Your objective –
Down to the last line, restate the material below exactly.

(Beginning of Records shown)

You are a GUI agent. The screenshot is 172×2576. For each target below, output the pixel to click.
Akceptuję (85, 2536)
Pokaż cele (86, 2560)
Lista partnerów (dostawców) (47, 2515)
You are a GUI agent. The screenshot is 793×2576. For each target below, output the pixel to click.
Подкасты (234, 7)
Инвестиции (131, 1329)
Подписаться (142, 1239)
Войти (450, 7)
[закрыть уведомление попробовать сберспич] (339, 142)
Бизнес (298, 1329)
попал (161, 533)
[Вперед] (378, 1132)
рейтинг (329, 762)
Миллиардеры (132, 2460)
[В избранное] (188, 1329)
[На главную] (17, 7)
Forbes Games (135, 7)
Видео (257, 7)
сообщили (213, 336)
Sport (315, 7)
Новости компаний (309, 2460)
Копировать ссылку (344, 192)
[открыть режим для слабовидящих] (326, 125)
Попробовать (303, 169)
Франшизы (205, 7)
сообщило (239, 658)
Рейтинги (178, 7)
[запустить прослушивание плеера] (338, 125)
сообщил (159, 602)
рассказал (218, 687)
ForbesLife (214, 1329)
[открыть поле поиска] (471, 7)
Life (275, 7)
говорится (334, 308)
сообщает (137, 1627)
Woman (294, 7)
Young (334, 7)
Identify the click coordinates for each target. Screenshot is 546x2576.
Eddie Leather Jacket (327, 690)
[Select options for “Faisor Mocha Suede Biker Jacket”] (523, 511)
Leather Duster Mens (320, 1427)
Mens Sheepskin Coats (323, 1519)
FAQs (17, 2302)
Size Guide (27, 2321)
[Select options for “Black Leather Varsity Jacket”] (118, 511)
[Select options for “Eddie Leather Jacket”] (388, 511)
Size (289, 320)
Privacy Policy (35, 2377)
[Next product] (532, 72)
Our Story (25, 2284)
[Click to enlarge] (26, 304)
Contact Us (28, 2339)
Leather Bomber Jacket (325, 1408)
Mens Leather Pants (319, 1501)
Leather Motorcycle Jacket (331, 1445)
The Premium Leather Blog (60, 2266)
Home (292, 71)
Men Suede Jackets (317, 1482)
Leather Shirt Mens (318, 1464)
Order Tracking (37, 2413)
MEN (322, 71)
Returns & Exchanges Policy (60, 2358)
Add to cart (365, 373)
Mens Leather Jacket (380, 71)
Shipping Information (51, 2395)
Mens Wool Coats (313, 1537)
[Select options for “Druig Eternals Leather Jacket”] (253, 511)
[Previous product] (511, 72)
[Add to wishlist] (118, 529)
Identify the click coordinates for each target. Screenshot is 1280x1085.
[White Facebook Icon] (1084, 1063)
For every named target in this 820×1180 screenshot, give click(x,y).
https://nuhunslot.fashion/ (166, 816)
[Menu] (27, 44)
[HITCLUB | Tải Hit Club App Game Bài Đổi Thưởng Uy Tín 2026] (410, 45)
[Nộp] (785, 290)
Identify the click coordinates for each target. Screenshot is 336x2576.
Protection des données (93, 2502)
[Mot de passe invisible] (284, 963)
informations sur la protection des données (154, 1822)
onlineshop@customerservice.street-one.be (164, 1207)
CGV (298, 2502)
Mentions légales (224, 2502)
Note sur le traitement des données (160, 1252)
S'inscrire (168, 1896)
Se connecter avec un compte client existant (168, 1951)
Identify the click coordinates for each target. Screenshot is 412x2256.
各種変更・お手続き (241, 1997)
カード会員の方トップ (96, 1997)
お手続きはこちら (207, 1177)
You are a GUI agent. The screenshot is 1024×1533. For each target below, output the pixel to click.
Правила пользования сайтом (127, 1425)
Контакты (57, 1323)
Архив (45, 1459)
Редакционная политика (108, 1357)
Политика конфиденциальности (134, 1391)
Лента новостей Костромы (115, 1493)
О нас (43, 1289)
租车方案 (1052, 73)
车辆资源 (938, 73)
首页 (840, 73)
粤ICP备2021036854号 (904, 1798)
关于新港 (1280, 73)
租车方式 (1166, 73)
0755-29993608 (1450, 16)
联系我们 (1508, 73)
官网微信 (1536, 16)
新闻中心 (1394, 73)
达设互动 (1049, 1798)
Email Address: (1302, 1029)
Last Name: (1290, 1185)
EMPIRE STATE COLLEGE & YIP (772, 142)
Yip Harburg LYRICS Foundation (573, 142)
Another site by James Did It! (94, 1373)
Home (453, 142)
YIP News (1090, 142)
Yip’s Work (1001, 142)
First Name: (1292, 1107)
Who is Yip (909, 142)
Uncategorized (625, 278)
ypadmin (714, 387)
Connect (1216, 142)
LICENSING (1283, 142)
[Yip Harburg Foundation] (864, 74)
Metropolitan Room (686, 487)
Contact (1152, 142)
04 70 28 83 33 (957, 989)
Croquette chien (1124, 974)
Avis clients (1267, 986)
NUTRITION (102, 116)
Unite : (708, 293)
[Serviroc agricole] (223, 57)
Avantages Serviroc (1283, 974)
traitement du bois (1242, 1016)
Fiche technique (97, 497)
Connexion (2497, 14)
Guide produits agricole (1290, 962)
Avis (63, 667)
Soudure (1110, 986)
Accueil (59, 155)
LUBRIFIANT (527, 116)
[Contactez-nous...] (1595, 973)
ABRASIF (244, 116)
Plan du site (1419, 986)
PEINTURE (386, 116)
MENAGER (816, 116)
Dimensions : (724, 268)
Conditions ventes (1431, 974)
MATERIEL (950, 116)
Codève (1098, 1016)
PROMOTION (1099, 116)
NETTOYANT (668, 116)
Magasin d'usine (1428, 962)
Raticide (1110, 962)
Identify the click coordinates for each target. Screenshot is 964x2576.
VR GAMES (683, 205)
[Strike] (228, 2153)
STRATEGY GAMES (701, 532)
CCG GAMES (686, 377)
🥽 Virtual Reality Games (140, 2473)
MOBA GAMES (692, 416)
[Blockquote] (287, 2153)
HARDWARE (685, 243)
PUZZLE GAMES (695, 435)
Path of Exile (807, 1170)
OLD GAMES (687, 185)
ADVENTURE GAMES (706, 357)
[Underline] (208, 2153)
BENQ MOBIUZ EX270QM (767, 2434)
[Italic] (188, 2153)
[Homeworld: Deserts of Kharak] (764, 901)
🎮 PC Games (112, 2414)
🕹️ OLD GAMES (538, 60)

(End of Records shown)

Response area –
You are a GUI agent. The screenshot is 172×2576. For each target below, output the pixel to click.
Akceptuję (85, 2536)
Pokaż cele (86, 2560)
Lista partnerów (dostawców) (47, 2515)
You are a GUI agent. The screenshot is 793×2576. For each target below, output the pixel to click.
Подкасты (234, 7)
Инвестиции (131, 1329)
Подписаться (142, 1239)
Войти (450, 7)
[закрыть уведомление попробовать сберспич] (339, 142)
Бизнес (298, 1329)
попал (161, 533)
[Вперед] (378, 1132)
рейтинг (329, 762)
Миллиардеры (132, 2460)
[В избранное] (188, 1329)
[На главную] (17, 7)
Forbes Games (135, 7)
Видео (257, 7)
сообщили (213, 336)
Sport (315, 7)
Новости компаний (309, 2460)
Копировать ссылку (344, 192)
[открыть режим для слабовидящих] (326, 125)
Попробовать (303, 169)
Франшизы (205, 7)
сообщило (239, 658)
Рейтинги (178, 7)
[запустить прослушивание плеера] (338, 125)
сообщил (159, 602)
рассказал (218, 687)
ForbesLife (214, 1329)
[открыть поле поиска] (471, 7)
Life (275, 7)
говорится (334, 308)
сообщает (137, 1627)
Woman (294, 7)
Young (334, 7)
Identify the click coordinates for each target. Screenshot is 546x2576.
Eddie Leather Jacket (327, 690)
[Select options for “Faisor Mocha Suede Biker Jacket”] (523, 511)
Leather Duster Mens (320, 1427)
Mens Sheepskin Coats (323, 1519)
FAQs (17, 2302)
Size Guide (27, 2321)
[Select options for “Black Leather Varsity Jacket”] (118, 511)
[Select options for “Eddie Leather Jacket”] (388, 511)
Size (289, 320)
Privacy Policy (35, 2377)
[Next product] (532, 72)
Our Story (25, 2284)
[Click to enlarge] (26, 304)
Contact Us (28, 2339)
Leather Bomber Jacket (325, 1408)
Mens Leather Pants (319, 1501)
Leather Motorcycle Jacket (331, 1445)
The Premium Leather Blog (60, 2266)
Home (292, 71)
Men Suede Jackets (317, 1482)
Leather Shirt Mens (318, 1464)
Order Tracking (37, 2413)
MEN (322, 71)
Returns & Exchanges Policy (60, 2358)
Add to cart (365, 373)
Mens Leather Jacket (380, 71)
Shipping Information (51, 2395)
Mens Wool Coats (313, 1537)
[Select options for “Druig Eternals Leather Jacket”] (253, 511)
[Previous product] (511, 72)
[Add to wishlist] (118, 529)
Identify the click coordinates for each target. Screenshot is 1280x1085.
[White Facebook Icon] (1084, 1063)
For every named target in this 820×1180 screenshot, give click(x,y).
https://nuhunslot.fashion/ (166, 816)
[Menu] (27, 44)
[HITCLUB | Tải Hit Club App Game Bài Đổi Thưởng Uy Tín 2026] (410, 45)
[Nộp] (785, 290)
Identify the click coordinates for each target. Screenshot is 336x2576.
Protection des données (93, 2502)
[Mot de passe invisible] (284, 963)
informations sur la protection des données (154, 1822)
onlineshop@customerservice.street-one.be (164, 1207)
CGV (298, 2502)
Mentions légales (224, 2502)
Note sur le traitement des données (160, 1252)
S'inscrire (168, 1896)
Se connecter avec un compte client existant (168, 1951)
Identify the click coordinates for each target. Screenshot is 412x2256.
各種変更・お手続き (241, 1997)
カード会員の方トップ (96, 1997)
お手続きはこちら (207, 1177)
You are a GUI agent. The screenshot is 1024×1533. For each target below, output the pixel to click.
Правила пользования сайтом (127, 1425)
Контакты (57, 1323)
Архив (45, 1459)
Редакционная политика (108, 1357)
Политика конфиденциальности (134, 1391)
Лента новостей Костромы (115, 1493)
О нас (43, 1289)
租车方案 (1052, 73)
车辆资源 (938, 73)
首页 (840, 73)
粤ICP备2021036854号 (904, 1798)
关于新港 (1280, 73)
租车方式 (1166, 73)
0755-29993608 (1450, 16)
联系我们 (1508, 73)
官网微信 (1536, 16)
新闻中心 (1394, 73)
达设互动 (1049, 1798)
Email Address: (1302, 1029)
Last Name: (1290, 1185)
EMPIRE STATE COLLEGE & YIP (772, 142)
Yip Harburg LYRICS Foundation (573, 142)
Another site by James Did It! (94, 1373)
Home (453, 142)
YIP News (1090, 142)
Yip’s Work (1001, 142)
First Name: (1292, 1107)
Who is Yip (909, 142)
Uncategorized (625, 278)
ypadmin (714, 387)
Connect (1216, 142)
LICENSING (1283, 142)
[Yip Harburg Foundation] (864, 74)
Metropolitan Room (686, 487)
Contact (1152, 142)
04 70 28 83 33 (957, 989)
Croquette chien (1124, 974)
Avis clients (1267, 986)
NUTRITION (102, 116)
Unite : (708, 293)
[Serviroc agricole] (223, 57)
Avantages Serviroc (1283, 974)
traitement du bois (1242, 1016)
Fiche technique (97, 497)
Connexion (2497, 14)
Guide produits agricole (1290, 962)
Avis (63, 667)
Soudure (1110, 986)
Accueil (59, 155)
LUBRIFIANT (527, 116)
[Contactez-nous...] (1595, 973)
ABRASIF (244, 116)
Plan du site (1419, 986)
PEINTURE (386, 116)
MENAGER (816, 116)
Dimensions : (724, 268)
Conditions ventes (1431, 974)
MATERIEL (950, 116)
Codève (1098, 1016)
PROMOTION (1099, 116)
NETTOYANT (668, 116)
Magasin d'usine (1428, 962)
Raticide (1110, 962)
Identify the click coordinates for each target. Screenshot is 964x2576.
VR GAMES (683, 205)
[Strike] (228, 2153)
STRATEGY GAMES (701, 532)
CCG GAMES (686, 377)
🥽 Virtual Reality Games (140, 2473)
MOBA GAMES (692, 416)
[Blockquote] (287, 2153)
HARDWARE (685, 243)
PUZZLE GAMES (695, 435)
Path of Exile (807, 1170)
OLD GAMES (687, 185)
ADVENTURE GAMES (706, 357)
[Underline] (208, 2153)
BENQ MOBIUZ EX270QM (767, 2434)
[Italic] (188, 2153)
[Homeworld: Deserts of Kharak] (764, 901)
🎮 PC Games (112, 2414)
🕹️ OLD GAMES (538, 60)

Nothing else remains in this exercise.